XXI

227 11 1
                                    

                 Les semaines passèrent doucement, Joséphine grandissait en âge et en sagesse, faisait le bonheur et la fierté de son père et était la plus jeune étudiante en littérature de France. Anna qui détestait ne rien faire de ses journées faisait des cours de littérature à sa fille en lui montrant avec passion quelle fièvre créatrice prenait les plus grands auteurs. Anna prenait son congé comme un temps pour réfléchir. L'arrivée de Joséphine avait développé chez elle des sentiments nouveaux. L'amour maternel lui faisait peur, elle se sentait capable de tuer froidement toute personne qui oserait faire le moindre mal à sa fille. Cette force animale qu'elle ressentait lui donnait l'impression d'avoir perdu le contrôle de sa vie et son humanité. Perdre son humanité, devenir un animal, ces choses étaient dans son esprit depuis sa première année d'étude ou elle s'était réellement rendu compte de son absence de sentiment pour quel que garçon que ce soit. Cette constatation douloureuse lui avait donné l'impression de perdre son humanité car elle ne correspondait pas au standard que son milieu familial considérait comme principe intrinsèque d'humanité. C'était en partie pour cela qu'elle avait refoulé ses sentiments profonds. Cette impression de perte d'humanité venait du fait qu'elle considérait l'humanité comme le contrôle. Pour elle, contrôler ses sentiments, ses réactions était le signe majeur d'humanité. Les animaux ne contrôlent pas leurs émotions et leur ressentit. Anna avait toujours cherché à se maitriser pour atteindre le summum de son humanité, cet idéal motivait tous ces actes mais elle ne s'en rendait pas compte. Alors sentir cette force protectrice incontrôlable était pour elle le signe de son animalisation. Comme d'habitude, elle ne disait rien de toutes les pensées qui la traversaient, la peur du jugement sans doute.
Anna s'était rapprochée de son mari. Il était le père de sa fille et ils avaient maintenant un but en commun, l'éducation et le bonheur de Joséphine. Elle ne le considérait plus comme son meilleur ami qu'elle avait épousé mais comme un homme merveilleux, père de son enfant et protecteur de sa famille. Les premières semaines de Joséphine furent, malgré la fatigue, un régal pour Anna. Thomas, trop fatigué pour faire quoi que ce soit en plus de son travail et son rôle de père, s'endormait avant même d'avoir ramené la deuxième jambe dans le lit. Anna était donc tranquille de ce côté-là, et quand par hasard il restait un peu d'énergie à Thomas, elle disait ne pas avoir terminé sa rééducation ou être trop fatiguée. De ce fait le couple n'eut pas d'activité pendant plusieurs semaines, pour la grande satisfaction d'Anna.
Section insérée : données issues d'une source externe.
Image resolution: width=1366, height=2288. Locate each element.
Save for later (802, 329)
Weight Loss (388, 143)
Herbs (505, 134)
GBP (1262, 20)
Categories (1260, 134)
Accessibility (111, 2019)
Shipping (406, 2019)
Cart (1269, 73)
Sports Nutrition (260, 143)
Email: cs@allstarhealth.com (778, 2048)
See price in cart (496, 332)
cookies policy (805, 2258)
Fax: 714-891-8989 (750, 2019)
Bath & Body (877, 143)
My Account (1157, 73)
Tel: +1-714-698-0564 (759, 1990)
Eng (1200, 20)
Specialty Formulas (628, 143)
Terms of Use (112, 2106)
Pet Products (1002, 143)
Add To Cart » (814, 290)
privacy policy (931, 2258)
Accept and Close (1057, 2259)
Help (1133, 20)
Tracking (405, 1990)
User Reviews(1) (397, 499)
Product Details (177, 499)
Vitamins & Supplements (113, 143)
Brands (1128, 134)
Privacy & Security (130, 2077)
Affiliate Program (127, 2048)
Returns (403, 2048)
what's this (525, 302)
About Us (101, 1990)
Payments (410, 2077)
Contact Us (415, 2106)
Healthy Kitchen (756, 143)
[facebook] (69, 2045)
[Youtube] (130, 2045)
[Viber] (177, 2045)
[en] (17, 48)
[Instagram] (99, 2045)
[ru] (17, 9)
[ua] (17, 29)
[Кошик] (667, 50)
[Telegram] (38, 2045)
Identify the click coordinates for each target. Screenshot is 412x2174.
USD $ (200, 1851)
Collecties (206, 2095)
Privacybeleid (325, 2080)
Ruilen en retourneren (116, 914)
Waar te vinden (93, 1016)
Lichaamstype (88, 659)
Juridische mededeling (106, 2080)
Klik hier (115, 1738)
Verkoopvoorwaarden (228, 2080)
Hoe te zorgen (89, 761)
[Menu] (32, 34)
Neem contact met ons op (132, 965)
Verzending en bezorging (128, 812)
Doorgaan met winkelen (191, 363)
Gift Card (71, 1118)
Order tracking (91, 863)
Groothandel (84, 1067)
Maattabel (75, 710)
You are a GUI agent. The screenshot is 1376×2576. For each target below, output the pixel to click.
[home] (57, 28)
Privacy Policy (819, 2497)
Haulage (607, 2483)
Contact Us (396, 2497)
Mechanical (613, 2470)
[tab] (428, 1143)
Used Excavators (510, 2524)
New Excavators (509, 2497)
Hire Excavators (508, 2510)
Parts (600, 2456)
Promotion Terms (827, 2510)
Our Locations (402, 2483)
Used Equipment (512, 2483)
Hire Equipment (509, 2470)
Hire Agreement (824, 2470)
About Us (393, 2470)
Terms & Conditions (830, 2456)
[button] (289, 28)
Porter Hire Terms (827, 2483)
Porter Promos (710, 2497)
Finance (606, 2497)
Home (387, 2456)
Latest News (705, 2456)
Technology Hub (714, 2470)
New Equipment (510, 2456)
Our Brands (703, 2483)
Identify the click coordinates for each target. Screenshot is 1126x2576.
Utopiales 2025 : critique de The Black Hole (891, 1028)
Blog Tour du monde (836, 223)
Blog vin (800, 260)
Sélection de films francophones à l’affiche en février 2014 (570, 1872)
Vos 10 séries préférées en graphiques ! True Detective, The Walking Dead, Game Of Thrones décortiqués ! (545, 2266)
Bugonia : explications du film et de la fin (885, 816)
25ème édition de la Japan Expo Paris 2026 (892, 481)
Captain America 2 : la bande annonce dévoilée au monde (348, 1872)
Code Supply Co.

Le mois de décembre arriva vite etJoséphine fêta son premier Noël dans sa famille paternelle. Elle fut couverte de cadeaux de toute sorte qu'Anna voyait d'un très mauvais œil, pourquoi les oncles et tantes offrent-ils toujours des jouets bruyants ?
Elle recommença à travailler à mi-temps à la rentrée de janvier 2019 dans un lycée privé sous contrat ou elle donnait cours 3 jours par semaine. Elle était contente de retrouver une activité professionnelle et de pouvoir parler à d'autres personnes que son bébé. Elle se plaisait à raconter avec passion les secrets de la littérature à des auditeurs légèrement plus réceptifs que Joséphine. Ce nouveau travail lui faisait du bien ainsi qu'à Thomas qui n'était pas obligé d'écouter sa femme, qui n'avait pas parler à un adulte de la journée, pendant deux heures.
Le temps passa doucement, avoir un bébé à la maison est toujours fatigant et Anna profitait de la proximité géographique de sa belle-mère pour faire garder Joséphine les jours ou elle travaillait, ce qui lui permettait de se reposer un peu. Une routine s'installa et la petite famille avait ses petites habitudes comme par exemple le soir au moment de coucher la petite princesse, Anna lui lisait des vers pendant que Thomas massait le dos, ou le ventre de la petite fille qui s'endormait au son des alexandrins. La routine plaisait à Anna qui s'y abandonnait et se laisser porter. La routine étant installée et la fatigue moindre que dans les débuts, Anna du recommencer les moments intimes avec son mari. Ça ne lui avait pas manqué, mais elle faisait bonne figure.